Oxygen vacancies activated porous MnO/graphene submicron needle arrays for high-capacity lithium-ion batteries

Abstract

Engineering oxygen vacancies (Ovs) in submicron transition metal oxides (TMOs) is a promising way to fabricate high-capacity anodes for lithium-ion batteries (LIBs). Herein, oxygen vacancies activated porous MnO/graphene submicron needle arrays (Ovs-MnO/G NAs) are directly grown on flexible nanoporous Cu–Mn substrate by chemical vapour deposition and hydrogen etching method, and their lithium-ion diffusion and storage mechanisms and morphology evolution are systematically investigated at submicron scale. It can be concluded that these modification strategies synergistically guarantee the fast charge transfer, effective lithium-ion diffusion and storage behaviour, and electrode structural stability.
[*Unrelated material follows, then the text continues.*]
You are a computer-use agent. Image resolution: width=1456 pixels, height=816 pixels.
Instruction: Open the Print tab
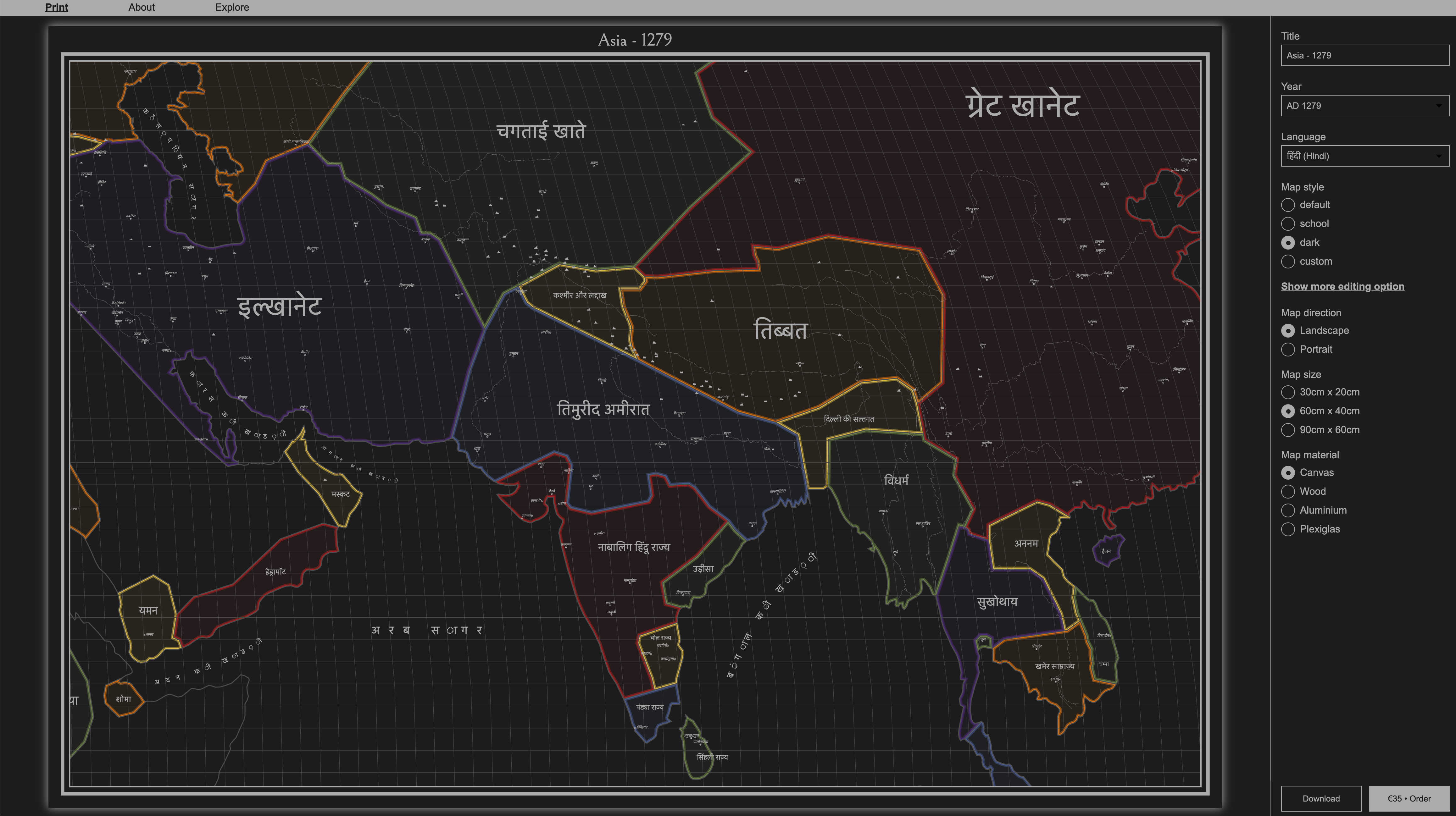[x=56, y=7]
Thus, the optimal Ovs-MnO/G NAs electrode deliver a high reversible capacity of 7.7 mAh cm−2 after 100 cycles at 0.2 mA cm−2 and outstanding cycling performance of 6.12 mAh cm−2 after 500 cycles at 1.0 mA cm−2. Furthermore, the Ovs-MnO/G NAs//NCM 523 full cells also achieve high average capacities of 6.74 mAh cm−2 and cycling stability of 3.88 mAh cm−2 after 100 cycles at 0.2C, indicating its practical application value.